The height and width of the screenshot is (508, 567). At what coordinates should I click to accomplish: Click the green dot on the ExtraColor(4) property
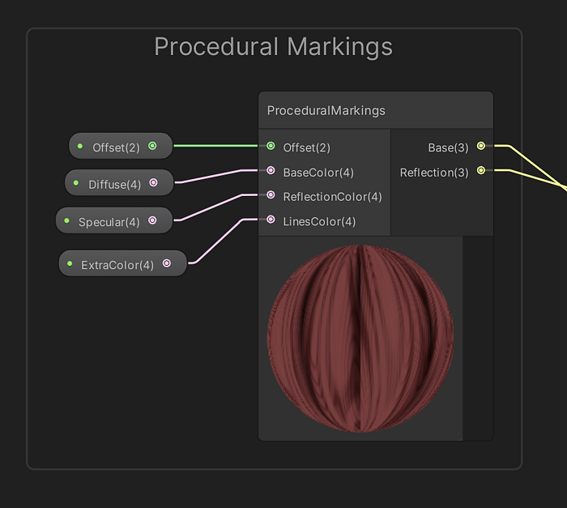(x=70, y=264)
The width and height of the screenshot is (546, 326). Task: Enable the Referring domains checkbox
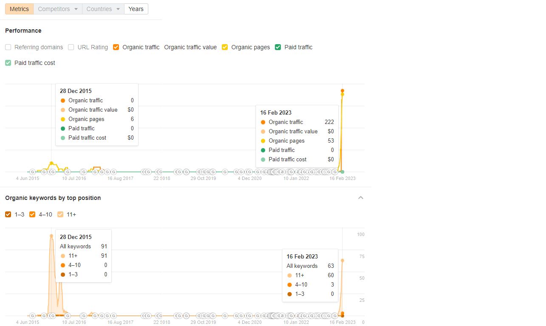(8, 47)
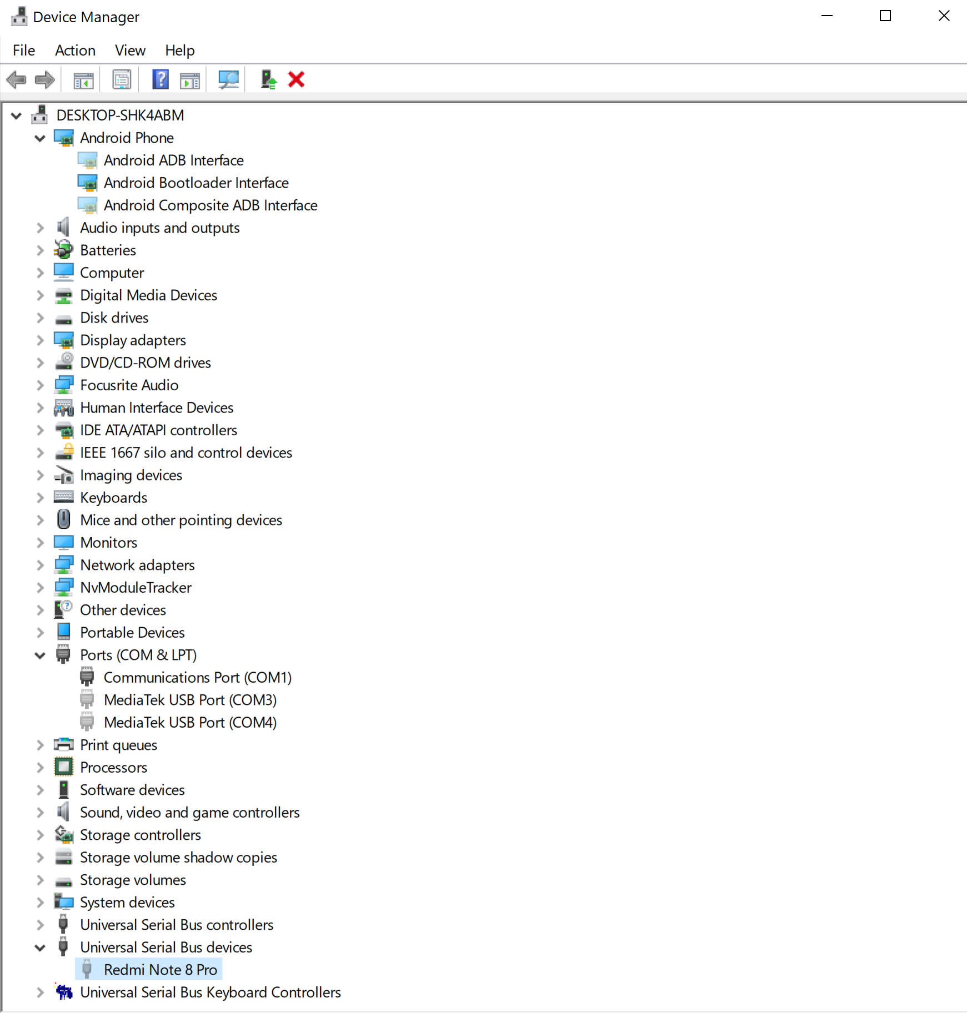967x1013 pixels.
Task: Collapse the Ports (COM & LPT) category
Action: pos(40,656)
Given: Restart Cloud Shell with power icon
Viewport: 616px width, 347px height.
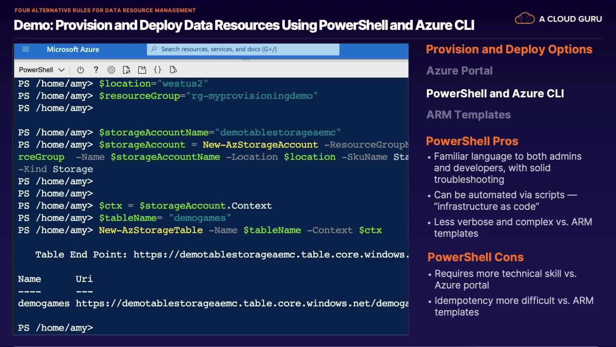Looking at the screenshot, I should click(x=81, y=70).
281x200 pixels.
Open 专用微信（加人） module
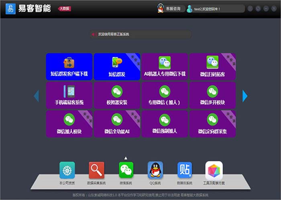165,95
___
Turn the material above into a numbered list, one entry per line, skipping any blank lines. Leave the pictures out.

CORRECT RESULT →
1. The height and width of the screenshot is (508, 567). At what coordinates should I click to accomplish: Click the green dot on the ExtraColor(4) property
2. (x=70, y=264)
3. The width and height of the screenshot is (546, 326). Task: Enable the Referring domains checkbox
4. (8, 47)
5. 967x1013 pixels.
6. Task: Collapse the Ports (COM & LPT) category
7. Action: pos(40,656)
8. Given: Restart Cloud Shell with power icon
9. Viewport: 616px width, 347px height.
10. Looking at the screenshot, I should click(x=81, y=70).
11. 281x200 pixels.
12. Open 专用微信（加人） module
13. 165,95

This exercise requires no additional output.